In base alla loro ricostruzione, il gruppo inizia a parlare con il giovane di colore (che vendeva piccole quantità di marijuana), ma dopo un po’ i toni si alzano. Lo spacciatore sarebbe stato circondato e spinto contro il muro, proprio accanto alla scalinata della chiesa che dà su piazza Currò. A quel punto sarebbe partito un primo cazzotto. «Un pugno in piena faccia – proseguono i ragazzi. Il migrante sbatte la testa contro il muro e cade per terra. Mentre si trova a terra lo prendono a calci, poi lo mettono in piedi per i capelli e cominciano a spintonarlo per allontanarlo da dove si trovava». A suon di pedate il ragazzo sarebbe stato spinto fino all’incrocio nei pressi di piazza dell’Indirizzo, da dove poi sarebbe riuscito a scappare. «A spacciare era insieme ad altri tre giovani come lui, che però sono scappati tutti», continuano.
Per qualche metro, il gruppo di aggressori avrebbe inseguito il migrante e i suoi amici, ma poi avrebbe desistito. «Uno di loro aveva una specie di spranga in mano, abbastanza sottile», aggiungono. L’oggetto sarebbe stato usato per dare al giovane un paio di colpi sulle spalle. «Accanto a noi, vicino a quelle scalinate, c’erano almeno un’altra trentina di persone, e nessuno ha mosso un dito. Noi, onestamente, non sapevamo cosa fare: se fossimo intervenuti da soli probabilmente avremmo perso». In ogni caso, spiegano, in quel momento non hanno avuto la prontezza di fare molto. «Il pestaggio è durato al massimo tre minuti – sostiene il più grande di loro – Io ancora mi sento in colpa per non avere provato a intervenire».

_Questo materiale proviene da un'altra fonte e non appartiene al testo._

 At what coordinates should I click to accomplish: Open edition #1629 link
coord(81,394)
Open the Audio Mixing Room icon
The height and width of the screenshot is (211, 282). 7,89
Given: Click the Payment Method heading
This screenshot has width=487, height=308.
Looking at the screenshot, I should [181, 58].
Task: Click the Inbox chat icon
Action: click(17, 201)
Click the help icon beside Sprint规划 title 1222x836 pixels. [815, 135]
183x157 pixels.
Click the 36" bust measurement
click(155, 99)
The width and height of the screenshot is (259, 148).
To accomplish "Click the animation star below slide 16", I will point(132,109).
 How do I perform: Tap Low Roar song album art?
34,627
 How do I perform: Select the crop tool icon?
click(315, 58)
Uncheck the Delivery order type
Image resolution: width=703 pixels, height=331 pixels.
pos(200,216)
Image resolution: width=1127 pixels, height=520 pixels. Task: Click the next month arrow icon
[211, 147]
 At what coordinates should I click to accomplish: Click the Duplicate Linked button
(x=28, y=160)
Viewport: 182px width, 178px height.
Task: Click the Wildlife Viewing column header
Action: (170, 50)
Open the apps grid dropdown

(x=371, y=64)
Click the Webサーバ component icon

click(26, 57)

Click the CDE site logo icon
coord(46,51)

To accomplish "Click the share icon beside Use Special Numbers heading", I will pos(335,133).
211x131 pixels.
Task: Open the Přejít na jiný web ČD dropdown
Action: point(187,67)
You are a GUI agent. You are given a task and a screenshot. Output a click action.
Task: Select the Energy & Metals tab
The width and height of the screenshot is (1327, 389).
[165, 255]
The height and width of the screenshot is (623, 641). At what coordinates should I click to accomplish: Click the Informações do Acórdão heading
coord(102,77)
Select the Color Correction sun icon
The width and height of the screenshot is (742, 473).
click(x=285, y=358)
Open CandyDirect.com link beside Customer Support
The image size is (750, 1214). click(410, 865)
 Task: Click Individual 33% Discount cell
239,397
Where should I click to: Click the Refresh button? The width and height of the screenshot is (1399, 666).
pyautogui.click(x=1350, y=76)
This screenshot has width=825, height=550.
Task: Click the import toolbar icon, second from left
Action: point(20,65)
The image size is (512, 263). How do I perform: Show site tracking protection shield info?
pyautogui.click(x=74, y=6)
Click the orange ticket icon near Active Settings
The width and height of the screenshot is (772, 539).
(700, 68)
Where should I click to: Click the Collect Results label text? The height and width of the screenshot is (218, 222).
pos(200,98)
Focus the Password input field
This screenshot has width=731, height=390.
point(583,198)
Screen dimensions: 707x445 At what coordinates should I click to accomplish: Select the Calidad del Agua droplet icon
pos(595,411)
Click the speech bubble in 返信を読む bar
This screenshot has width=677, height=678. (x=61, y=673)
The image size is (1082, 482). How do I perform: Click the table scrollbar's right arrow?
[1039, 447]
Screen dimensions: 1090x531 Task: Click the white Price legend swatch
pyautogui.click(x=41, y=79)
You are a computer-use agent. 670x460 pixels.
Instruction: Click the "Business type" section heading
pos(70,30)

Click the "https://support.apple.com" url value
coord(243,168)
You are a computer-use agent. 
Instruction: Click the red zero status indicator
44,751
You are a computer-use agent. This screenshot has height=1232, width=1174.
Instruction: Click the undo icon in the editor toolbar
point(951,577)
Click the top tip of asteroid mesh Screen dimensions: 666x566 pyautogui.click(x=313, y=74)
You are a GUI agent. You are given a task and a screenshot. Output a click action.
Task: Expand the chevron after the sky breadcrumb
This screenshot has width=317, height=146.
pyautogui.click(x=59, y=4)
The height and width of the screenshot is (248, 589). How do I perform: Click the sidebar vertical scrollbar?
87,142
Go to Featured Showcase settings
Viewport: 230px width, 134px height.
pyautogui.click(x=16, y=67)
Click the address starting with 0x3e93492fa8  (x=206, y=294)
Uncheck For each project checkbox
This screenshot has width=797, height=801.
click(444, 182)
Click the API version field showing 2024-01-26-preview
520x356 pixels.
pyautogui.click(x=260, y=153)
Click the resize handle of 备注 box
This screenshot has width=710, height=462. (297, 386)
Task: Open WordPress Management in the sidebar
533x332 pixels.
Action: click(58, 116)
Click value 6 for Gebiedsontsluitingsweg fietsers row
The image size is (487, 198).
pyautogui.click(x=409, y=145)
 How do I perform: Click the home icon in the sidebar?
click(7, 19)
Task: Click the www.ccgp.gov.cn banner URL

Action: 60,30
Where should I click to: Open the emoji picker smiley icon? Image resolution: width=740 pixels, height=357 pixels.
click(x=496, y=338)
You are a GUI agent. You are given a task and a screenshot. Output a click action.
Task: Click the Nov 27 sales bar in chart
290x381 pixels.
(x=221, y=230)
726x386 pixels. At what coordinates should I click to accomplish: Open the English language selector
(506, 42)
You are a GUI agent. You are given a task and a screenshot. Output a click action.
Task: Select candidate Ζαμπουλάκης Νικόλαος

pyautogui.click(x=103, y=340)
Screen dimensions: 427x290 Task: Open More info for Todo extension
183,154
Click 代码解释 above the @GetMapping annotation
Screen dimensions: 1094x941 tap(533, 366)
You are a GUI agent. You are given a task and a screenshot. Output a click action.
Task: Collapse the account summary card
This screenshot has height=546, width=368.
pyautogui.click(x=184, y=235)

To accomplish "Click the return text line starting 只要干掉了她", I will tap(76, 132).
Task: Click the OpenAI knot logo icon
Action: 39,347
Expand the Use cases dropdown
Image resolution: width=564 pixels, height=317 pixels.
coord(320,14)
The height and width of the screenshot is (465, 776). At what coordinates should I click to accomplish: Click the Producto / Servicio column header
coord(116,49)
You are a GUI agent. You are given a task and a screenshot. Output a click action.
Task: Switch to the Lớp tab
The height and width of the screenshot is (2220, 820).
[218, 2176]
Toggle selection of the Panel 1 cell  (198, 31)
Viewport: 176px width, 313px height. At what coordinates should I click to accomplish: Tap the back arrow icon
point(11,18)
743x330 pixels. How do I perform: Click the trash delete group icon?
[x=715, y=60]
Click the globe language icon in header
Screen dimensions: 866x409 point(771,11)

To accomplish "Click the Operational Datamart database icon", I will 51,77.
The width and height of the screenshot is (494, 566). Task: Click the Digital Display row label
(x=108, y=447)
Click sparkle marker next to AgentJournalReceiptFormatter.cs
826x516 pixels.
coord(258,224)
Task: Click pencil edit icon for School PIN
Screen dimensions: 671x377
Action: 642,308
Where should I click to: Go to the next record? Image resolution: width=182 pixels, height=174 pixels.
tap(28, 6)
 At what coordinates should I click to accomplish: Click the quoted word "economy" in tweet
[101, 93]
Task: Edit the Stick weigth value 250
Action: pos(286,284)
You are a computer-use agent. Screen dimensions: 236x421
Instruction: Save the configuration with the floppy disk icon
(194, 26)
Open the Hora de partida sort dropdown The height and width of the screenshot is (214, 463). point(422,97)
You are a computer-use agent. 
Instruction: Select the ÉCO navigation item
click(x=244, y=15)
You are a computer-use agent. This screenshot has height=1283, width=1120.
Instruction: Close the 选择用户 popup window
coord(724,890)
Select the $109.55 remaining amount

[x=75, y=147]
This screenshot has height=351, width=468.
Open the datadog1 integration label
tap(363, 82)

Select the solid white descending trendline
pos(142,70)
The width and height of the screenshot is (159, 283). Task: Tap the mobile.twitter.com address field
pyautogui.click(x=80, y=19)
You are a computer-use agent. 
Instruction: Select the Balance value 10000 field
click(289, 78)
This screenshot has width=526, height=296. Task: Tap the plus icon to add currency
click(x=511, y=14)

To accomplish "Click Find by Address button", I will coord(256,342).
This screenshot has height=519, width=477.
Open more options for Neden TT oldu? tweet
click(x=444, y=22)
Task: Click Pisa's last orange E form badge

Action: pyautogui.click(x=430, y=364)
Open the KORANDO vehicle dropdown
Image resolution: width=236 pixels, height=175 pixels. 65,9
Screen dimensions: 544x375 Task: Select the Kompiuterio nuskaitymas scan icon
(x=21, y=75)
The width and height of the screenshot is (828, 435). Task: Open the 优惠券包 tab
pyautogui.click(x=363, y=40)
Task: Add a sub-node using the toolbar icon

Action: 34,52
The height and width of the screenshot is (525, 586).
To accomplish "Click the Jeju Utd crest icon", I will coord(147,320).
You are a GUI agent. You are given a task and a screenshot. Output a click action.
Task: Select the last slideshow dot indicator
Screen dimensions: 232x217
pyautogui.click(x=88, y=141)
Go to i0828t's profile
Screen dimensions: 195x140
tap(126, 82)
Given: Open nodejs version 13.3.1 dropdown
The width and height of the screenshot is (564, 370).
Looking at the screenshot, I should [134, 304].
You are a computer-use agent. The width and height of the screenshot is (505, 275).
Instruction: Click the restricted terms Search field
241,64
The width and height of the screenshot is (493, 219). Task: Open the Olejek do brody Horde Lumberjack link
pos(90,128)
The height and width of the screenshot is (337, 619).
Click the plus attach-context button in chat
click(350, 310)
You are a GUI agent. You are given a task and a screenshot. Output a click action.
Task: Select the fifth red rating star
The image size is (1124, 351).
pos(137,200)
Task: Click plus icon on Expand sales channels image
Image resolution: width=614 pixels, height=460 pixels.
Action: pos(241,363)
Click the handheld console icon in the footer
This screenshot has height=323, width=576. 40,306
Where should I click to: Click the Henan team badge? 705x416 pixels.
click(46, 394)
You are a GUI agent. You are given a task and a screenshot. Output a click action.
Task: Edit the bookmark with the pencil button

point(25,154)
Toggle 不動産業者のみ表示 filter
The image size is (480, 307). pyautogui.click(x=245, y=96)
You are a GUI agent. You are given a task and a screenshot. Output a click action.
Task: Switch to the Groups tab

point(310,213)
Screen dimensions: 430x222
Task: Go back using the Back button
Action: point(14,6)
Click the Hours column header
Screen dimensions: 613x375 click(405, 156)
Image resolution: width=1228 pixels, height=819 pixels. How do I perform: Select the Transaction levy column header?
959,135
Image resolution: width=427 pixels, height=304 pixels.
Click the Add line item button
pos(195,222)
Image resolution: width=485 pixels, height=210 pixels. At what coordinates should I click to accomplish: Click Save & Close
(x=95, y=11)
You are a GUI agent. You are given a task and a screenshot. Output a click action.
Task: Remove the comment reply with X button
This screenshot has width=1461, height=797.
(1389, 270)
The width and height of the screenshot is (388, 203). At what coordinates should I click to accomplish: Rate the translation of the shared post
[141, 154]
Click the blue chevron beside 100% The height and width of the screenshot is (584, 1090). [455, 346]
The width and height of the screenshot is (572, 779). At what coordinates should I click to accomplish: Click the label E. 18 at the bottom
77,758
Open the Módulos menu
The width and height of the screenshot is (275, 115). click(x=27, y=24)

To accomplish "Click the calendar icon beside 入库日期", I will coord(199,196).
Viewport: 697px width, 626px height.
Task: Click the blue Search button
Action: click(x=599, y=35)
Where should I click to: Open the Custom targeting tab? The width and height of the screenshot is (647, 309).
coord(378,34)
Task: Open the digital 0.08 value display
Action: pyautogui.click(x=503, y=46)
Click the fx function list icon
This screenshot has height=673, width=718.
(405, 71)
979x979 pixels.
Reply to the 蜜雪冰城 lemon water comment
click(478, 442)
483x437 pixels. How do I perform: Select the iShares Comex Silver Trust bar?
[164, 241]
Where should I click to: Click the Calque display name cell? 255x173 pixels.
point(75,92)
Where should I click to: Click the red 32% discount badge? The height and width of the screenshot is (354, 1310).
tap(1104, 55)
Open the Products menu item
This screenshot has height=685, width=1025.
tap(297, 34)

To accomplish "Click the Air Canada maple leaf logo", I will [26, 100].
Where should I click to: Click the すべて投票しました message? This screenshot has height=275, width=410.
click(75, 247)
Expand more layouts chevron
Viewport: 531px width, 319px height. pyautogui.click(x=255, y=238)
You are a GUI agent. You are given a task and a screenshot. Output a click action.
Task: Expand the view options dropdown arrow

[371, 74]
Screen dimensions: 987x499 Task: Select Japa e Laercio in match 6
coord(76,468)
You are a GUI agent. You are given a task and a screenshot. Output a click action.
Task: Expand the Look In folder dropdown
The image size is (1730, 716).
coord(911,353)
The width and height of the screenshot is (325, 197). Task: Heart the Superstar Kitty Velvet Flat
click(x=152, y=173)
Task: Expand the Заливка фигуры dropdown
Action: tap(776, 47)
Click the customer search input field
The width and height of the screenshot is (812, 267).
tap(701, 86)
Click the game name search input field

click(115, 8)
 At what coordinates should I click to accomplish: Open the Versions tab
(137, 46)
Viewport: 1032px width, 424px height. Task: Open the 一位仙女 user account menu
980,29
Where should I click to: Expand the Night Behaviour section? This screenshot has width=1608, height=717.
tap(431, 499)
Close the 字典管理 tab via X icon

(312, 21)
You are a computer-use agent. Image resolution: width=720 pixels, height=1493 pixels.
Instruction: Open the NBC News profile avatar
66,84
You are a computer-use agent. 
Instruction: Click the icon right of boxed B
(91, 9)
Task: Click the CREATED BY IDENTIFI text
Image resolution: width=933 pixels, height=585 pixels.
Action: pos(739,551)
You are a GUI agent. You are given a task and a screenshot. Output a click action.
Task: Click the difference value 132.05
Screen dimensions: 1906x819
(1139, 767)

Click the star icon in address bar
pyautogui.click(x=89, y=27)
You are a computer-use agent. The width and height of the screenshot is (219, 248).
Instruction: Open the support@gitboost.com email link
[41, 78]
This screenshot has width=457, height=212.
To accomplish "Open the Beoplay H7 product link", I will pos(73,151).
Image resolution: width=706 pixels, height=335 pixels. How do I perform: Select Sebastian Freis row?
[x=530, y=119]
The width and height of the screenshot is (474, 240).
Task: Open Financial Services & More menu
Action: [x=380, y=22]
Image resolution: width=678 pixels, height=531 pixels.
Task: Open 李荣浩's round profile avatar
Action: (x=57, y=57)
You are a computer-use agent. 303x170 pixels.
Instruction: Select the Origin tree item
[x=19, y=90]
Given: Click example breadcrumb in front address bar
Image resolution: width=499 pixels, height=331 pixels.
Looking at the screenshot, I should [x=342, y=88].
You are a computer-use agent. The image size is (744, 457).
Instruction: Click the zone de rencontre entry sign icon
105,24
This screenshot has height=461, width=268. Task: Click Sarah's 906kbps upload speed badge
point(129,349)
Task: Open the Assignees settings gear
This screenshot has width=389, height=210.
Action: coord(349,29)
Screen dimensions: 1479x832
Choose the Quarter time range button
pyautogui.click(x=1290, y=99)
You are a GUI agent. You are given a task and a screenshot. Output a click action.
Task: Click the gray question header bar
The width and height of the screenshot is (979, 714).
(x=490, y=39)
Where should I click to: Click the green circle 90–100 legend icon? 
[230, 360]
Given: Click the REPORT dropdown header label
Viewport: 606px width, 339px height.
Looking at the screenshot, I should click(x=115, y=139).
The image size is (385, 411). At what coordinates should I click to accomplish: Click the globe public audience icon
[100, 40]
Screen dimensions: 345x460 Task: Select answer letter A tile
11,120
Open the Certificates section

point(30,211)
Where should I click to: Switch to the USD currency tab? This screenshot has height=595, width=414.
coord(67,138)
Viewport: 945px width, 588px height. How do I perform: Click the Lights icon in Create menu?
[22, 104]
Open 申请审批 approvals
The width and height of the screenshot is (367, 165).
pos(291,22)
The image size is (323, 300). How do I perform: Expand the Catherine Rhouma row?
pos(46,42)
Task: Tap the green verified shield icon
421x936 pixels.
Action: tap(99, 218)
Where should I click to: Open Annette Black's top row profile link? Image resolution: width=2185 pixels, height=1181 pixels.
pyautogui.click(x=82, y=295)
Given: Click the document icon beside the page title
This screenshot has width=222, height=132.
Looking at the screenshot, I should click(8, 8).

Perché non chiamare la polizia? «Vista la situazione, c’era il rischio che ci finisse in mezzo anche il ragazzo picchiato. Insomma, stava spacciando, a lui sarebbe andata a finire molto peggio». «Quello che più mi ha angosciato – aggiunge il più giovane – è che, mentre io e il mio amico tentavamo di coinvolgere altri a intervenire, chi guardava non muoveva un dito. Piuttosto che interessarsi, sono rimasti a guardare. Un menefreghismo generale assurdo». Quella serata, in piazza Currò un black out rendeva l’intera zona piuttosto buia, «ma si vedeva tutto abbastanza bene. Si sentivano i rumori delle botte e i versi del ragazzo che veniva picchiato». Contattati dalla redazione di MeridioNews, chi lavora all’Ostello – l’affollato locale a poche decine di metri di distanza – dice di non avere sentito niente.
«Non è strano, stavano lavorando e non si vedeva benissimo – aggiunge il 18enne – Ma chi sedeva ai tavoli più esterni si è accorto di certo che qualcosa stava succedendo». Nonostante la maglietta di Casa Pound indossata da almeno uno degli aggressori, il collegamento tra il pestaggio e la formazione politica neofascista non è diretto. «Non abbiamo stampato maglie di Casa Pound Catania né ci sono altre formazioni in Sicilia, eccetto il gruppo di Palermo, che siano autorizzate a diffondere questo genere di materiale», replica Pierluigi Reale, responsabile del gruppo catanese. «Non mi risulta che ci siano militanti palermitani al momento in città – prosegue Reale – Escludo categoricamente che possa essere stato qualcuno dei nostri. Da quando abbiamo aperto a Catania siamo stati vittime di intimidazioni e atti di vandalismo di qualunque genere e non abbiamo mai risposto. Il nostro metodo è lasciare che lavorino le forze dell’ordine».